Rubrica Contronatura di Diego Marra
Sono certo che tutte/i conosciate la suddivisione in ere geologiche tramite la quale gli studiosi del settore caratterizzano la storia del nostro pianeta. Non pretendo che recitiate a memoria nomi e tempi delle epoche (io le so senza consultare wikipedia!) succedutesi nei circa tre miliardi e mezzo di esistenza della crosta terrestre, ma che abbiate almeno una vaga idea della loro esistenza per le scienze geologiche.
I motivi dell’invenzione delle ere geologiche risiede nella intrinseca necessità umana di catalogare e sistematizzare tutto ciò che ci circonda; io sono un ottimo esempio della masturbazione (si può dire?) mentale che sottende la mania classificativa.

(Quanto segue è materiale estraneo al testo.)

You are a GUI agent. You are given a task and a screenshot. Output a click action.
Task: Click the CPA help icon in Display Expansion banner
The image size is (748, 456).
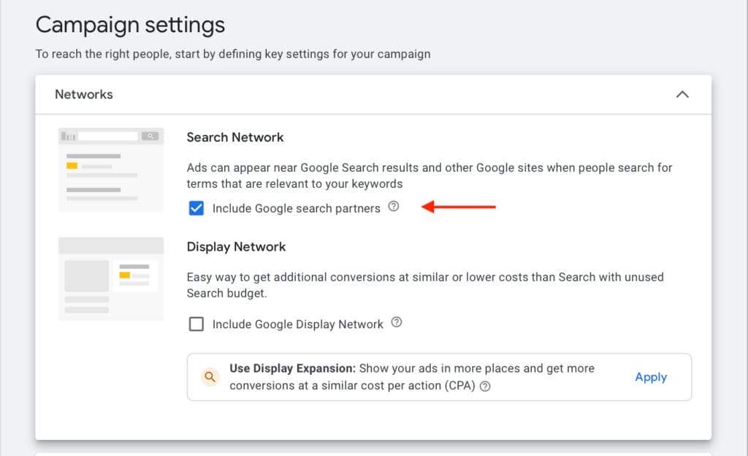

Ma lo studio della storia geologica terrestre richiede di potere in qualche modo datare gli eventi avvenuti, verosimilmente, nel passato. Chi decide, però, quando inizia e finisce un’era geologica? Ovviamente si tratta di approssimazioni (anche di milioni di anni!) correlate ad eventi antichi facilmente (+ o -) databili tramite la documentazione fossile ed altri metodi più sofisticati di cui, per pietà, vi risparmio la descrizione.
Per esempio: la fine del Mesozoico è datata 65/67 milioni di anni fa, momento fatale per la vita dei dinosauri e di gran parte delle altre specie animali che scomparvero probabilmente a causa della caduta di un meteorite nel Golfo del Messico, evento utilizzato dagli studiosi per definire il passaggio tra Era mesozoica ed Era cenozoica.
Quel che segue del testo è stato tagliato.